Welsh evening and weekends GP pledge abandoned, claims Plaid

Image source, Carl Court / Getty Images

Image caption, Mark Drakeford says experiments with extended hours showed they were not worth the expense

Plaid Cymru has accused the Welsh Government of abandoning promises to make GPs available to patients in the evenings.

Figures show that surgeries in three health boards do not offer appointments after 1830.

Plaid leader Adam Price accused Labour of struggling to meet its pledge by failing to increase the GP's workforce.

First Minister Mark Drakeford said experiments with extended hours showed they were not worth the expense.

According to figures from March, in 2018 only 43% of practices in Aneruin Bevan health board area, 10% in Hywel Dda, 6% in Powys and 1% in Betsi Cadwaladr had practices with hours beyond 1830.

None in Abertawe Bro Morgannwg, Cwm Taf, or Cardiff and Vale did.

Only Aneruin Bevan practices offered appointments on Saturdays.

Raising the figures in the National Assembly for Wales on Tuesday, Mr Price told AMs that Labour had promised at the 2011 assembly election to make surgeries more accessible at evenings and weekends.

Image caption, Few health boards offer evening appointments

First Minister Mark Drakeford said experiments with later appointments showed the use of them "was not at a level that we believed... justified the extra expense that had been committed to them".

"We are very keen that people should have as convenient an access as is possible to the healthcare that they need," he told the Senedd chamber.

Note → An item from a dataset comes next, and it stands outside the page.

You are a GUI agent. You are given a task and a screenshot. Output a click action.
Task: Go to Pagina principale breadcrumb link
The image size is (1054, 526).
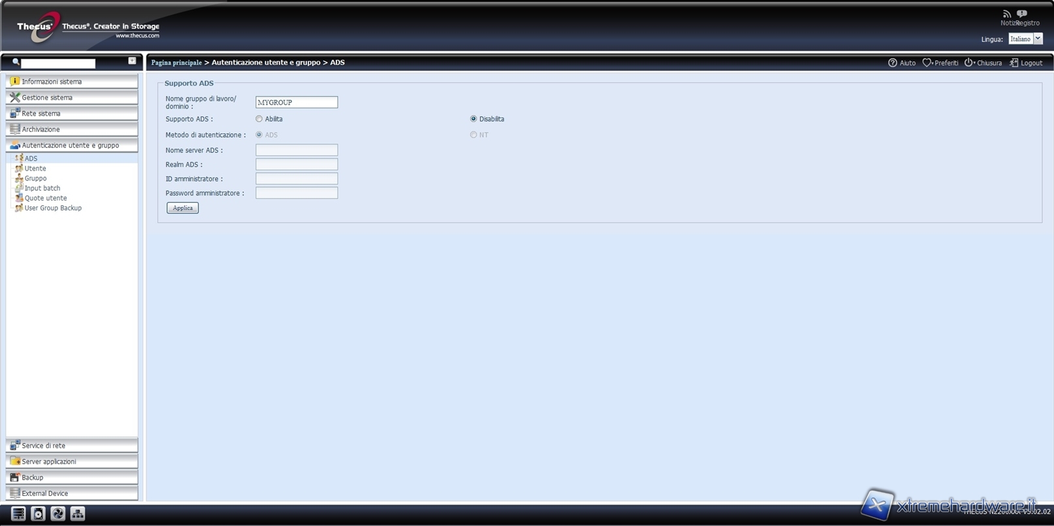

"Doing that exclusively at the GP practice, doing that exclusively by extending hours, may not be the most effective way of doing that, either for patients or for the professionals who provide that service."

Mr Price said patients who want to access services that are unable to do so at a time that works for them "may give a very, very different response".

He said that since the pledge was made the number of GPs had fallen. "No wonder you couldn't meet the pledge," he said.

Mr Drakeford replied that the number GP training places had risen to the highest level it has ever been.

"We have filled 155 GP training places in Wales and that's the most we have ever done," he said.